Yes, this is the advice given by a woman who was once the President of the Princeton Class of 1977. And her advice is directed to the female—and only the female—students on today’s campus. This is what Princeton women are hearing in response to an alumnae who, presumably, was invited to attend the leadership conference. I'd like to think she broke through the gates to get in or climbed in through an open window, but I doubt it.
Patton argues that her admonition to marry early is directed towards girls only because “It's amazing how forgiving men can be about a woman's lack of erudition, if she is exceptionally pretty."
The implication, of course, is “Honey, with your IQ we all know you ain’t exceptionally pretty. If you were pretty, you wouldn’t have had to go to college. You would have been married by 16, just like the cute girls on ‘Teen Mom.’ You only studied for your SATS because you couldn’t get a date in high school. This is your last shot.”
You think I’m exaggerating? Patton’s argument says that girls have to start baiting their Tiger traps for husbands the minute their clawed feet hit Ivy League soil: “As freshman women, you have four classes of men to choose from. Every year, you lose the men in the senior class, and you become older than the class of incoming freshman men. So, by the time you are a senior, you basically have only the men in your own class to choose from, and frankly, they now have four classes of women to choose from.”
When I was first sent a link to the piece, I thought it was an April Fool’s gag. “What a riot,” I thought “’The Onion’ really got it this time.” I was about to send it around to my pals. But then I realized Patton’s “open letter” was published on the 29th of March and had, in fact, received so many hits when it went live that it crashed the university website.
Patton wasn't joking.

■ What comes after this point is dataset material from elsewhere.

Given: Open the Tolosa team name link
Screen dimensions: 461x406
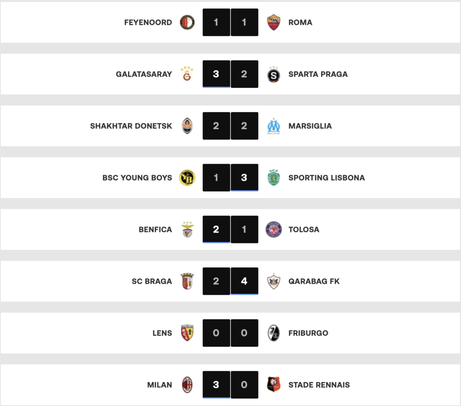Looking at the screenshot, I should coord(304,229).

She was for real and she meant what she said: she repeated in interviews with the NY Times (I'm just being a Jewish mother!") and clarified her point further in an interview with CNN’s “Money” when she declared that girls should face the fact that they have a “shelf life.” [princeton-mom-women]
Why did Patton feel a need to write this letter? During the Women and Leadership conference on campus, apparently “You girls” were not impressed by her credentials as executive coach. Their attention “glazed over at preliminary comments about our professional accomplishments.”
Patton draws the only possible conclusion: “Clearly, you don't want any more career advice.” How about drawing the conclusion that they were not impressed by her professional accomplishment? That would seem to be conclusion number one.
But Patton sees the truth underlying their glazed and obvious lack of interest in her career choices: “At your core, you know that there are other things that you need that nobody is addressing… Finding the right man to marry…”
Yeah, right. That was what the Princeton women were hoping to learn about at a leadership conference. If I were a Princeton parent paying full-boat, I’d ask for a reimbursement of my child’s student-activities fees.
I’m one of the keynote speakers at a women’s leadership conference being held at Dartmouth College this weekend where alumnae—I’m a ’79—will be talking with the young women on campus. On the panels will be several MacArthur Fellows, CEOs, CFOs, artists, comics, doctors, writers, filmmakers, professors, and attorneys.
I suspect we won’t be urging The Women of Dartmouth to start laying marriage traps as soon as they get to Hanover. We’ll respect them too much to treat them as voracious man-eaters, and, for that matter, respect the young men too much to treat them as too dumb to realize they are nothing but prey.
It’s not a dating jungle out there. It’s a college.